Diposting oleh zahra natasya di 06.03
PERHATIAN:
Maaf jika ada kesalahan kata di chap ini.
Dilarang mencopy cerita ini!.
Not Real Story
#setanalasdeath

Min Ri dan So Jung masih menampilkan wajah shocknya. Mereka berdua masih setia memandangi sebuah bangunan kuno yang dikatakan sekolah itu. Banyak murid-murid yang berlalu lalang memandangi mereka berdua dengan tatapan heran. Yup, sekarang adalah hari dimana mereka mewakili sekolah untuk rapat di Seoul Art High School.
            “ Chogiyo, apa kalian perwakilan dari Soul Internasional High School?” tanya yeoja berbehel dan berkacamata besar. “ Annyeonghaseo Jessica imnida” lanjutnya sambil membungkukan badan.
            “ Ne, annyeonghaseo Min Ri imnida” jawab Min Ri dan di lanjutkan dengan perkenalan So Jung.  Yoon Jung mengantarkan mereka berdua ke ruang kepala sekolah.
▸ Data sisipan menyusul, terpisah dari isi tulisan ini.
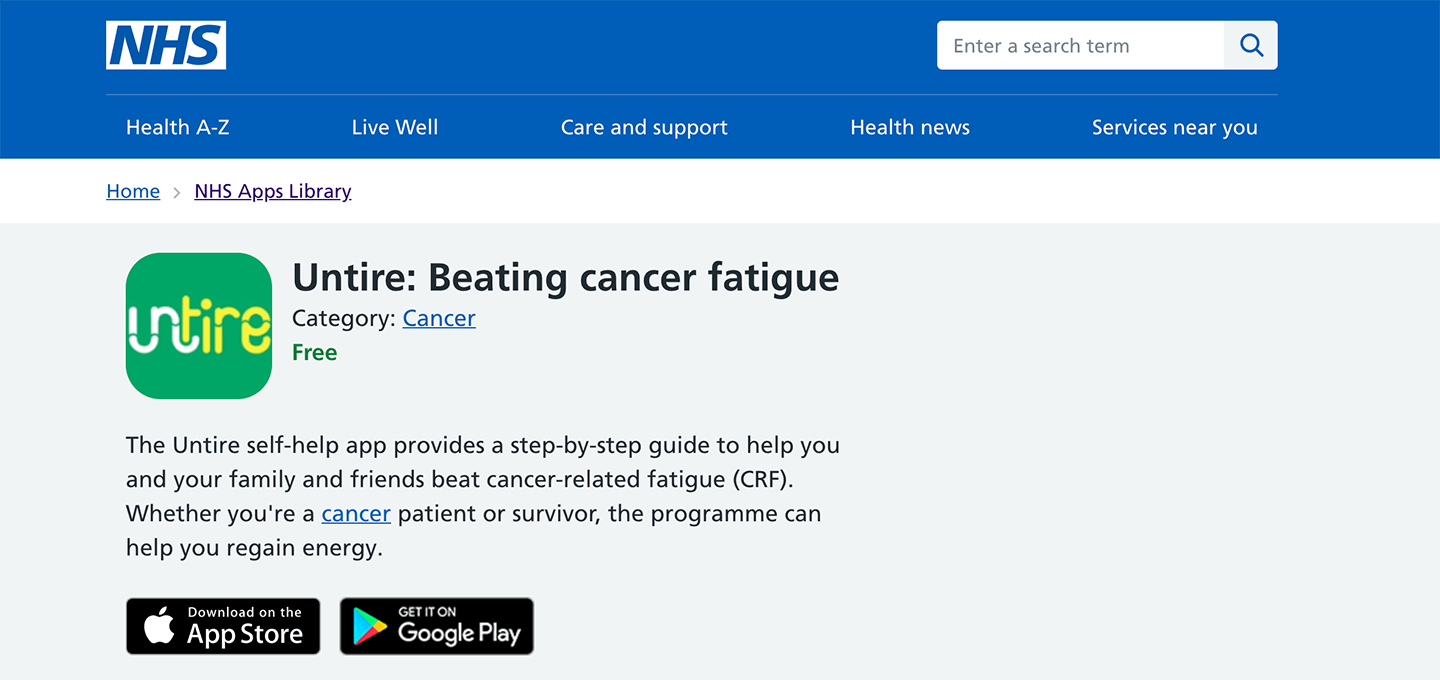Focus the 'Enter a search term' field
This screenshot has height=680, width=1440.
(1080, 45)

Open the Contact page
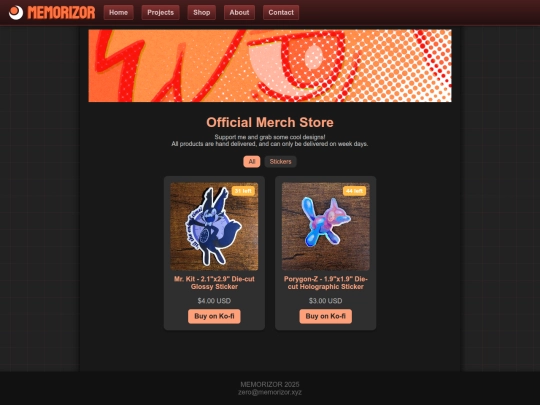[281, 12]
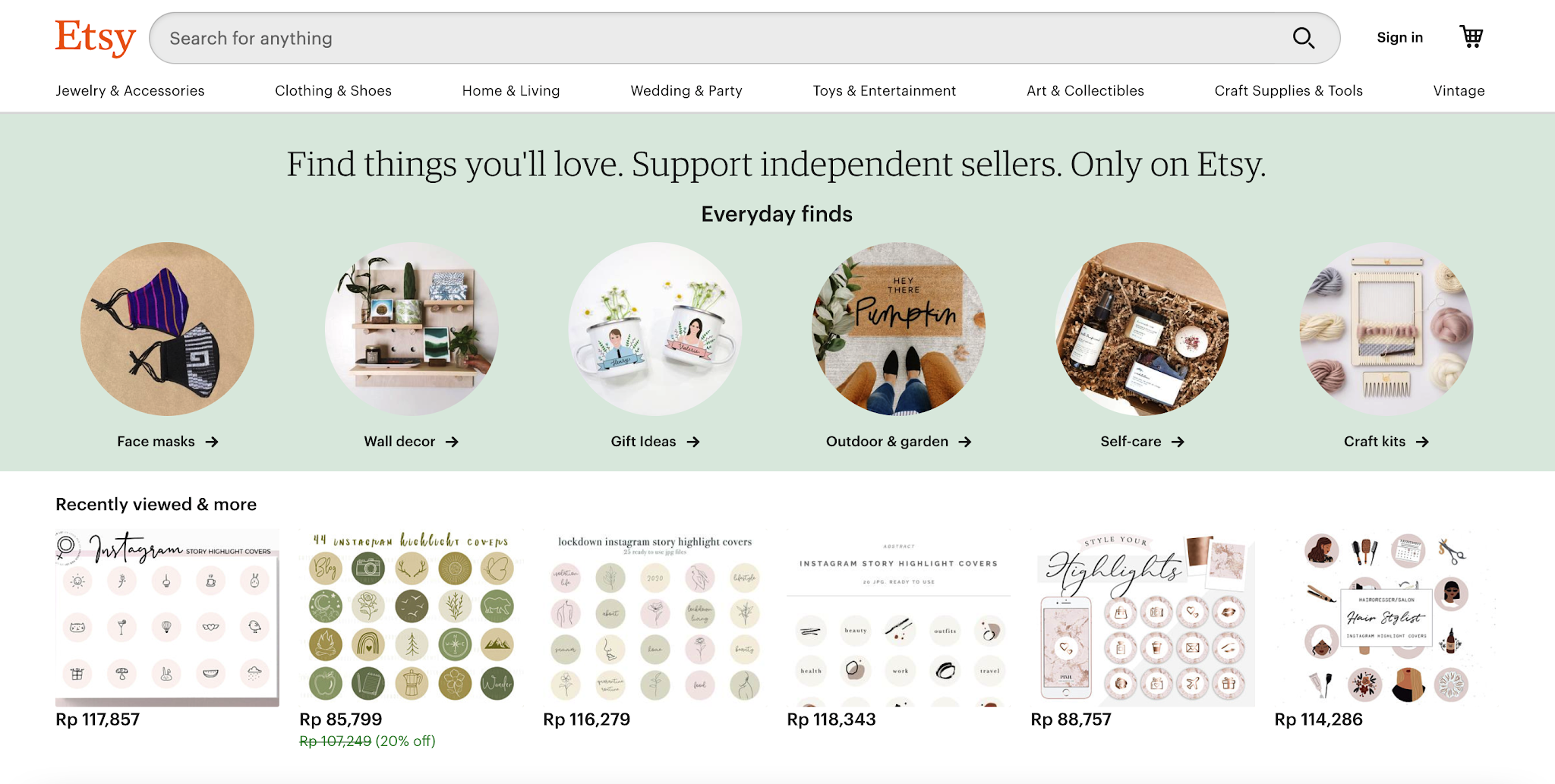Browse Craft Supplies & Tools
Screen dimensions: 1555x784
pos(1288,90)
Di sepanjang lorong mereka bertiga atau tepatnya hanya So Jung dan Min Ri yang menjadi pusat perhatian. So Jung merasa risih akan tatapan tersebut.
            “ Min Ri-ah aku takut” bisik So Jung bersamaan sambil mengeratkan gengamanya. Min Ri menolehkan kepalanya ke kanan untuk melihat wajah So Jung. Dia hanya terkekeh melihat wajah So Jung.
            “ Seharusnya yang menemanimu itu Hwang Joong bukan aku” katanya. So Jung mendongakkan kepalanya kemudia menggeleng. “ Jika Hwang Joong yang menemaniku bisa-bisa kabur dan meninggalkanku sendiri ” jawab So Jung.
            “ Jessica-ssi!” teriak seseorang di belakang mereka. Reflek So Jung dan Min Ri memutar badanya dan seketika mata Min Ri membulat sempurna. Di hadapanya sekarang berdiri seorang namja berkacamata yang dia temui beberapa hari yang lalu.
            “ Jessica-ssi ini laporan keuanggan bulan Oktober” kata namja berkacamata itu sambil tersenyum. Jessica menerima beberapa lembar kertas dan menganalisinya. Namja tersebut mengalihkan pandanganya menuju dua yeoja dengan tampang cengo yang tidak jauh darinya.
            “ Kau kan yang pernah menabrakku?” kata namja tersebut sambil menunjuk Min Ri.
            “ Yaaa! Kau menyalahkanku?” teriak Min Ri sampai So Jung yang berada di sebelahnya harus menutup kedua telingannya. “ Min Ri-ah jangan berteriak di telingaku” protes So Jung.
            “ Mian, kau kenapa ada di sini?” tanya Min Ri. Namja tersebut hanya membalas dengan senyuman. “ Yaaa! Jawab pertanyaanku!” lanjutnya.
            “ Noona, seharusnya kau ijinkan aku memperkenalkan diri, lagi pula ini sekolahku jadi patutu aku disini dan seharunya aku yang bertanya kepadamu kenapa kau kesini” terangnya.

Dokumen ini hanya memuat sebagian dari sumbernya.